WHAT THIS TASK INVOLVES ▸ Where the string "word" occurs in a line of the data below, that line should be copied.

EXCERPTED RECORDS ▸
%%

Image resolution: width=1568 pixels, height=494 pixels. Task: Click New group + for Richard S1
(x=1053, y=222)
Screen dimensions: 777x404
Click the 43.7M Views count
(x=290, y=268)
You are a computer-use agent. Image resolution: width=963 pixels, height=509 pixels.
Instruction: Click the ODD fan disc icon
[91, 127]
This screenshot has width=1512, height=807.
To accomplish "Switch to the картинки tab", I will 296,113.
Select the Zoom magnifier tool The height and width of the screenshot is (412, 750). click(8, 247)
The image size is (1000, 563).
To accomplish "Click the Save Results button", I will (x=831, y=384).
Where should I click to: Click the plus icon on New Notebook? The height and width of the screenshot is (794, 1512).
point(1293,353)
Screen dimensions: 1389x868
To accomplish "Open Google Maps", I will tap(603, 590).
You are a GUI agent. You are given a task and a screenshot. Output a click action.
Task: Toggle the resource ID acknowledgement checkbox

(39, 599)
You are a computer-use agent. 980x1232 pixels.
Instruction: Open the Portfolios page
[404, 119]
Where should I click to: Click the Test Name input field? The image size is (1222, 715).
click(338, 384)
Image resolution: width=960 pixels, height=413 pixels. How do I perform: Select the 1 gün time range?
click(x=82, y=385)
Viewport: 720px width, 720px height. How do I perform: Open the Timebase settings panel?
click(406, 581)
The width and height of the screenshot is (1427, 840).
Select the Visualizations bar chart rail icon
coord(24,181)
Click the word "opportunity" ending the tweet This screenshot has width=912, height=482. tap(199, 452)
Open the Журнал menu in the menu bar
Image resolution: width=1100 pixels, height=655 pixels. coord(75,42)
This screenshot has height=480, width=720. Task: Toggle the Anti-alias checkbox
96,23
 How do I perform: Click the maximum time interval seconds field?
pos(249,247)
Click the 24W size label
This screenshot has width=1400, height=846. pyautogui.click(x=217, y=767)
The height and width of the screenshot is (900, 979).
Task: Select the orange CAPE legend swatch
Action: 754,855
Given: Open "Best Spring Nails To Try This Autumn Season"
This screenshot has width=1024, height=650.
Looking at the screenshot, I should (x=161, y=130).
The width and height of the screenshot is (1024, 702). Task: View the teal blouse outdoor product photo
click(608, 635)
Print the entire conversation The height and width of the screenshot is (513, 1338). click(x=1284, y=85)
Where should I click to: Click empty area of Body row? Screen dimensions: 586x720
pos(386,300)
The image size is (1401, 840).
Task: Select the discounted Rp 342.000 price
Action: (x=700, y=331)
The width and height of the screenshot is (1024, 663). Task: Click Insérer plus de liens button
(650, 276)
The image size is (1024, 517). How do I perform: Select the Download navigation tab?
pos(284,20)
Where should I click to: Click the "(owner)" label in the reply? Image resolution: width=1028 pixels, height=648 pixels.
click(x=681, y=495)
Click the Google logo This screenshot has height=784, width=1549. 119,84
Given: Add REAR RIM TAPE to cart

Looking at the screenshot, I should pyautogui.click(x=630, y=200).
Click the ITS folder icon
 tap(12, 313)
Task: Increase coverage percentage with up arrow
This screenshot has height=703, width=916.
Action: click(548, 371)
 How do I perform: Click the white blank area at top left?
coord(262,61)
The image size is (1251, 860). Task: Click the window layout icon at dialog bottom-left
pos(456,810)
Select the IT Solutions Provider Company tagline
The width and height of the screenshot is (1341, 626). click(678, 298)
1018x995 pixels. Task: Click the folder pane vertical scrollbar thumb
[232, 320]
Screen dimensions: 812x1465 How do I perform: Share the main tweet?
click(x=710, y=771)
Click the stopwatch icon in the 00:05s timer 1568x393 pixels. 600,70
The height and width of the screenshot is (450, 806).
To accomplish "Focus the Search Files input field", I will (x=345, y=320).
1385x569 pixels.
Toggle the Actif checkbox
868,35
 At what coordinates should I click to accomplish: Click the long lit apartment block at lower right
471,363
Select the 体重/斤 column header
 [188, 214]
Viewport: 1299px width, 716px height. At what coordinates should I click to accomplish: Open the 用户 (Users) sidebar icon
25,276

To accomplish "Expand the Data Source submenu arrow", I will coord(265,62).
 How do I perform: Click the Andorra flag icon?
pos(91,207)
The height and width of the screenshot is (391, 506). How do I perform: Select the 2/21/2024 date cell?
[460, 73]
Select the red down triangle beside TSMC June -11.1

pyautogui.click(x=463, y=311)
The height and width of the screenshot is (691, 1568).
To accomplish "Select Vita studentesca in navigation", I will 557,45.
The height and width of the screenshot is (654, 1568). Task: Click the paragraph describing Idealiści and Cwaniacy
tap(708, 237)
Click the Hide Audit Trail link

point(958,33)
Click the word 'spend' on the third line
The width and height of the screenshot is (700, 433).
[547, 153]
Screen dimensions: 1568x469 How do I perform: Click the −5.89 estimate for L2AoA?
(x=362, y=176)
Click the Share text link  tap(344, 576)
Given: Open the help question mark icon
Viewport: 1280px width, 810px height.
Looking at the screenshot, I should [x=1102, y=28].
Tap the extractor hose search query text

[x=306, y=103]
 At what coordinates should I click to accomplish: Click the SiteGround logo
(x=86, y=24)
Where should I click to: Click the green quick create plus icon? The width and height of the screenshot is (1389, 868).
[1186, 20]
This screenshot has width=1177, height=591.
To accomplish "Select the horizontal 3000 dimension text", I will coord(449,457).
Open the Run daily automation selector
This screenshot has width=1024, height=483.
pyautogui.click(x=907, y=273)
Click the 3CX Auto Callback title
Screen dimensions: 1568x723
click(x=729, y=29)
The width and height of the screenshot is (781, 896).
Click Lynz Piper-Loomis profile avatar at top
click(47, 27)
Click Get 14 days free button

%%

SOLUTION ▸
Click the word "opportunity" ending the tweet This screenshot has width=912, height=482. tap(199, 452)
Click the word 'spend' on the third line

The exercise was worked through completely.